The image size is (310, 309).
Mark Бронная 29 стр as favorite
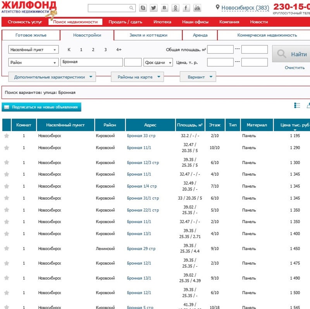7,249
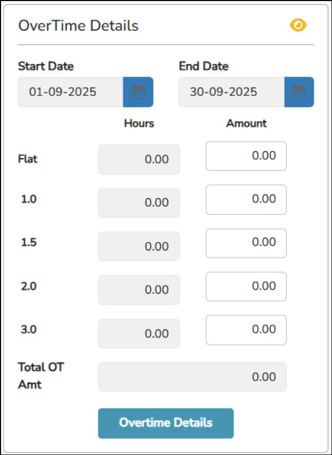Toggle the orange eye visibility icon
Screen dimensions: 332x455
coord(298,25)
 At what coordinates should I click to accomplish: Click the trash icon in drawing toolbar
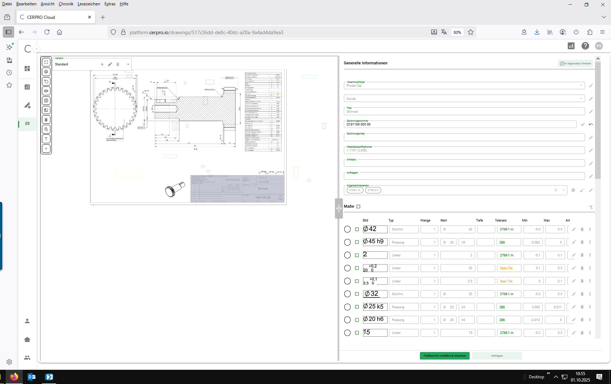click(46, 120)
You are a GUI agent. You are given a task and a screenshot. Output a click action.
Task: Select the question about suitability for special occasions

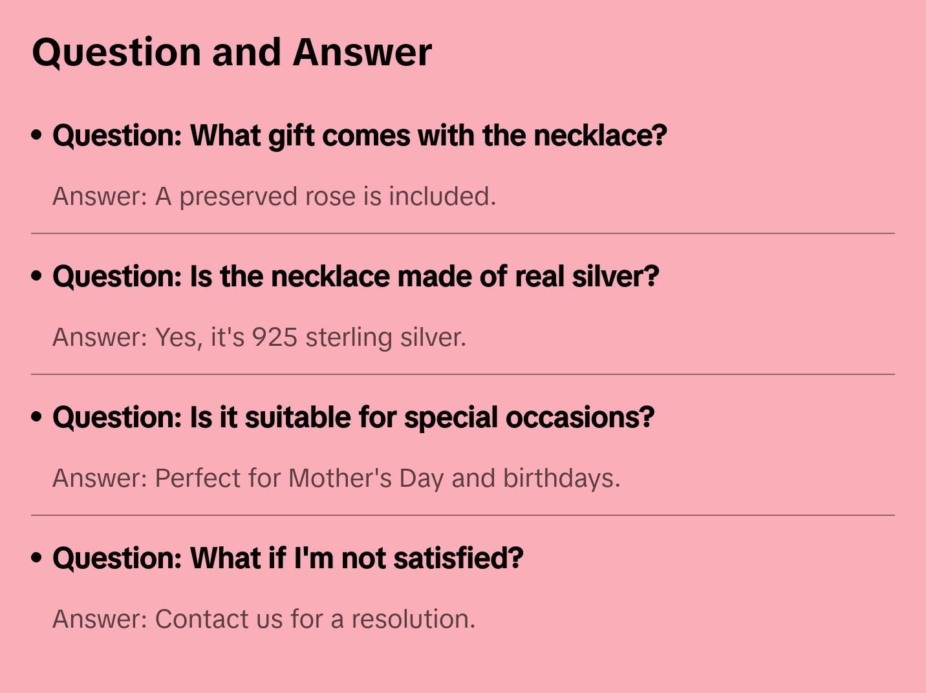coord(353,418)

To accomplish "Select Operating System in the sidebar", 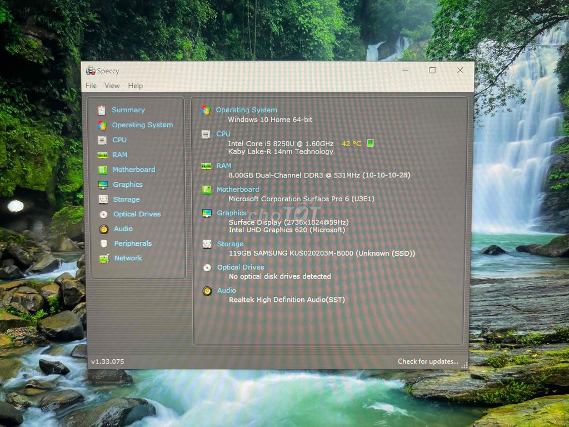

_____

Requirement. Beginning with the line with "You are a GUI", repeat the entries above exactly, up to and including the last line, leaving out pictures.

Task solution.
You are a GUI agent. You are given a task and a screenshot. Output a click action.
Task: Select the question about suitability for special occasions

coord(353,418)

To accomplish "Select Operating System in the sidebar", 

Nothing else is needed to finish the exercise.